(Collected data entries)
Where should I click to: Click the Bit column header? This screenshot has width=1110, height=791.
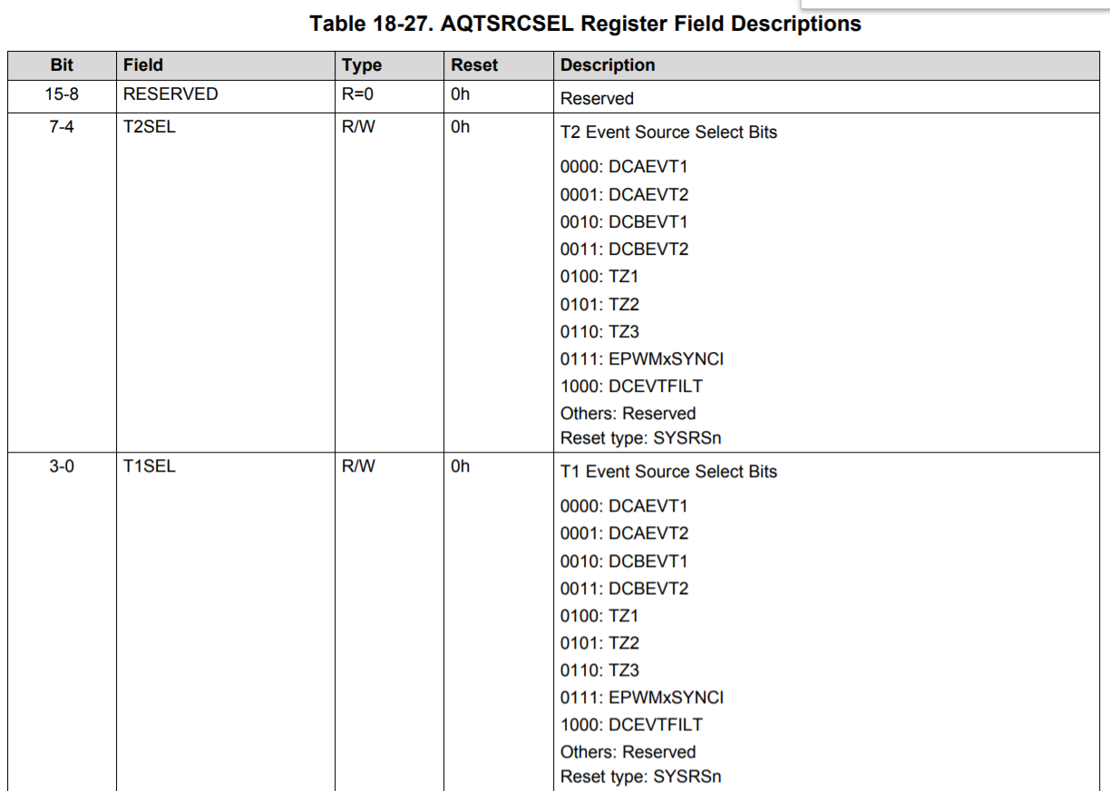coord(62,65)
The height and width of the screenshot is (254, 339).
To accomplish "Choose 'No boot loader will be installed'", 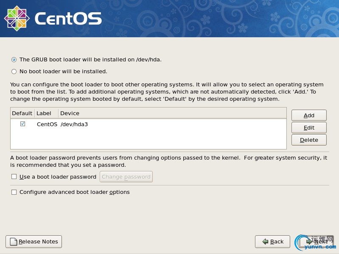I will tap(14, 72).
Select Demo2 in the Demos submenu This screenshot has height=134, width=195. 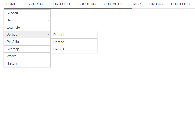59,42
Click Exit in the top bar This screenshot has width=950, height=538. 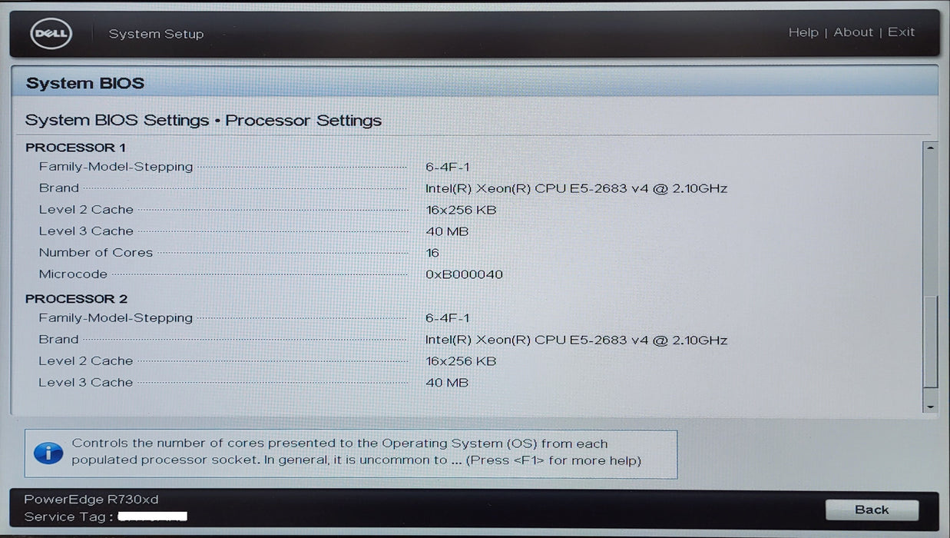901,32
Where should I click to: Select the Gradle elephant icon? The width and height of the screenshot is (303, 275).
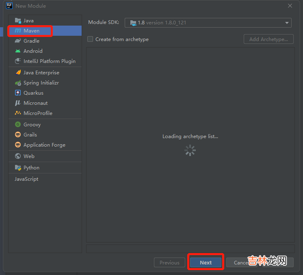pos(18,41)
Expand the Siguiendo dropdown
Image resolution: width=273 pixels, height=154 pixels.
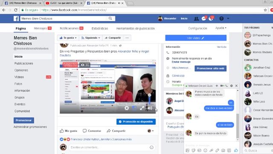(90, 38)
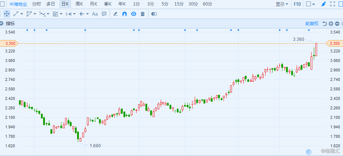The height and width of the screenshot is (156, 343).
Task: Click the 前复权 adjustment link
Action: tap(312, 24)
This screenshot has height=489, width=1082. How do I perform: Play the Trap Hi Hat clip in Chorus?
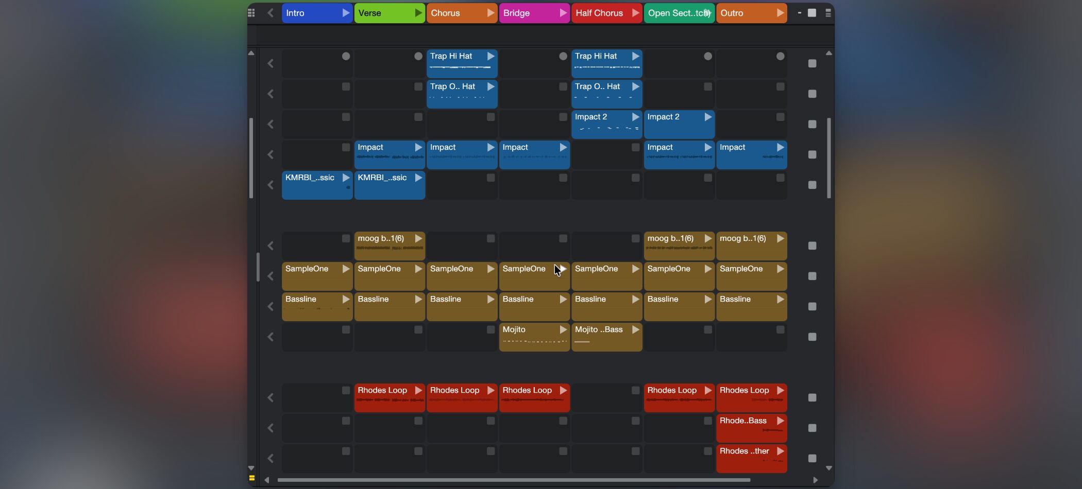pos(491,56)
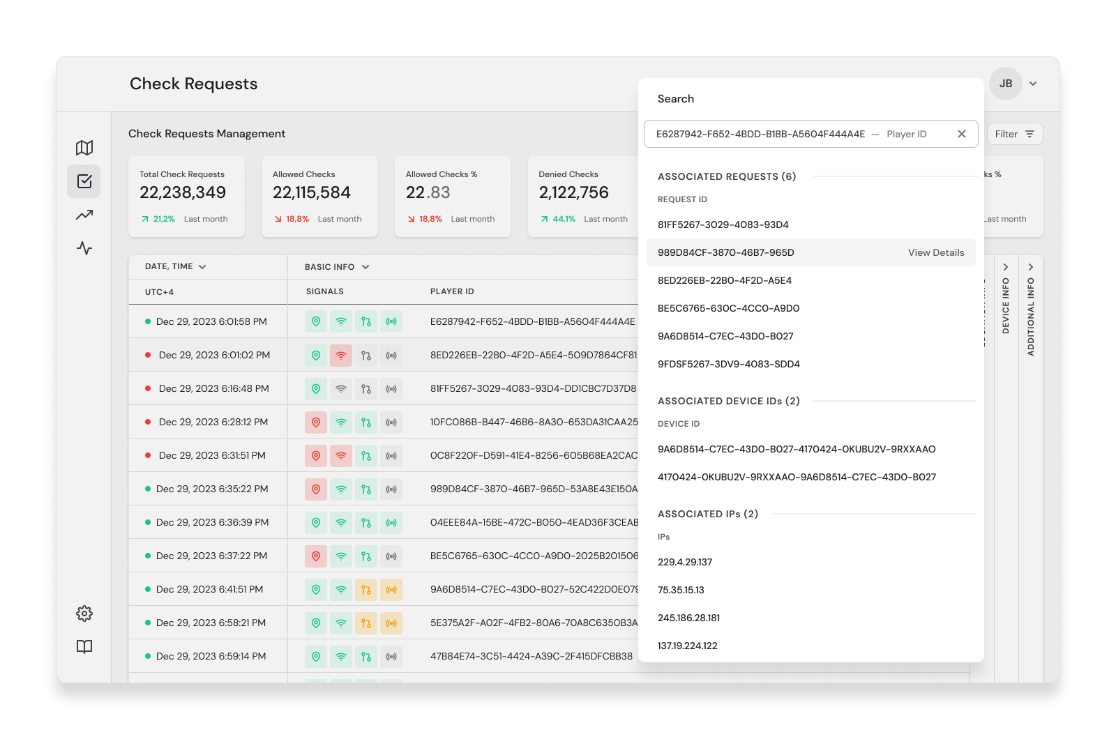Screen dimensions: 1116x739
Task: Open the trending analytics sidebar icon
Action: pyautogui.click(x=84, y=215)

# [TASK STATEMENT]
Once you find the line containing "Image resolution: width=273", transcribe it and each line after it to the end of the records exactly, and leave out the pictures.

# [ANSWER FOR THE TASK]
Image resolution: width=273 pixels, height=154 pixels.
(90, 38)
The height and width of the screenshot is (156, 343).
Task: Click the 前复权 adjustment link
Action: tap(312, 24)
This screenshot has height=489, width=1082. How do I perform: Play the Trap Hi Hat clip in Chorus?
pos(491,56)
Screen dimensions: 1116x739
Task: Open the trending analytics sidebar icon
Action: pyautogui.click(x=84, y=215)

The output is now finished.